Winboard Forum

by **Alvaro Begue** » 09 Sep 2005, 00:36

Hi,

I am planning on adding parallel search capabilities to my engine (Ruy-L?pez). I have read articles about several algorithms and I feel confident I could program pretty much any of them (YBWC, APHID...).

Is there an algorithm that is the obvious choice I should start with?

What are other people using?

Thanks,
?lvaro.

by **Gian-Carlo Pascutto** » 09 Sep 2005, 00:58

DTS

If that's too complicated, use YBWC.

by **Dann Corbit** » 09 Sep 2005, 01:15

Here is a description of the DTS algorithm:
http://www.cis.uab.edu/info/faculty/hyatt/search.html

by **Alvaro Begue** » 09 Sep 2005, 04:20

Thank you very much! I'll start with DTS, then.

by **Daniel Shawul** » 09 Sep 2005, 13:11

wrong choice IMO.
I think you should start with simple PVsplitting.
daniel

by **Alvaro Begue** » 09 Sep 2005, 13:24

Daniel Shawul wrote:wrong choice IMO.
I think you should start with simple PVsplitting.
daniel

Actually, after reading Hyatt's article on DTS, I had decided to start with PV splitting to have a baseline for comparison.

Thanks!

by **Daniel Mehrmann** » 10 Sep 2005, 07:48

Gian-Carlo Pascutto wrote:DTS

If that's too complicated, use YBWC.

Where can i found more information about YBWC ?

Best,
Daniel

by **Steffan Westcott** » 10 Sep 2005, 21:03

Daniel Mehrmann wrote:
Where can i found more information about YBWC ?

Best,
Daniel

Young Brothers Wait Concept is described by Feldmann in his thesis, available here:
http://wwwcs.upb.de/php/monien/mypub.php?paperid=372

Cheers,
Steffan

by **Gian-Carlo Pascutto** » 13 Sep 2005, 13:22

Crafty actually uses YWBC, IIRC.

PV-splitting is a waste of time. If you can get that working DTS is not much harder, YBWC not at all, and you will actually get a speedup.

by **Daniel Mehrmann** » 13 Sep 2005, 13:54

Gian-Carlo Pascutto wrote:Crafty actually uses YWBC, IIRC.

PV-splitting is a waste of time. If you can get that working DTS is not much harder, YBWC not at all, and you will actually get a speedup.

Ops, I thought Crafty using DTS ? :shock:

There are two variants of YBWC, you mean PV-Split isn't good as the other variant ?

Best,
Daniel

by **Daniel Shawul** » 13 Sep 2005, 17:39

DTS needs non-recursive search. I remeber Hyatt said it is possible to do "DTS" using recursive search. But I think this requires a lot more work.

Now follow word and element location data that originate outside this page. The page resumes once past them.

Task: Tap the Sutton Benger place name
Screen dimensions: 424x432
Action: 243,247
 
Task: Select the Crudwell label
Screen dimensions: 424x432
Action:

PV-splitting is a waste of time. If you can get that working DTS is not much harder, YBWC not at all, and you will actually get a speedup.

I also did not get much with PVsplit. It was much less than 1.8 (mentioned in many papers for a dual). How much was yours?
Have you implemented full DTS in DeepSjeng?
Eventhough i have a general notion of how DTS works, i don't think i will be able to implement it. IMO it is much much harder than the others.
daniel

by **Daniel Mehrmann** » 13 Sep 2005, 18:40

btw: I found a very good PDF document about the different parallell search algorithms and technics.

You can find it on my homepage: http://www.homer-chess.com under Downloads.

Best
Daniel

by **Gian-Carlo Pascutto** » 14 Sep 2005, 09:08

PV-Split gave me something like 1.2. It's worse than just sharing your hashtable and running 2 processes.

Perhaps that's the thing to try first: just run both processes on the same hashtable. It will give decent speeups, on the order of 1.4-1.5. I know some programmers that never bothered to do more than that

ABDADA might be worth a try, but I don't know anyone who got good results. It's easy if you have the above working, though.

Full DTS is hard because you need a nonrecursive search first. But the DTS papers gives a very good general overview how a parallel algorithm should work. YBWC is actually very similar to it, the main difference is that it can't make splitpoints upwards in the tree (but that also makes it a lot easier).

Deep Sjeng uses a different algorithm. I just combined ideas from DTS and YBWC, and some of my own.

When looking at these numbers, it's important to remember that "tricks" like heavy forward pruning usually worsen the speedup. The ideal situation for parallel searching is perfectly ordered same size trees. The further you go from this, the more problems.

by **Alvaro Begue** » 14 Sep 2005, 13:06

Thanks everyone for the very informative posts. I have another, related, question. I only have access to two-processor machines, but I may get access to plenty of them (EDIT: I also have access to a few 24 CPU machines, but they are much slower). So, are there any algorithms that would work well on a cluster (higher latency, no sharing of hash tables) of, say, 64 nodes?

I remember in conversation with Vincent Diepeveen in 2003 he said he thought such a thing just didn't exist, but to this day I find it hard to believe.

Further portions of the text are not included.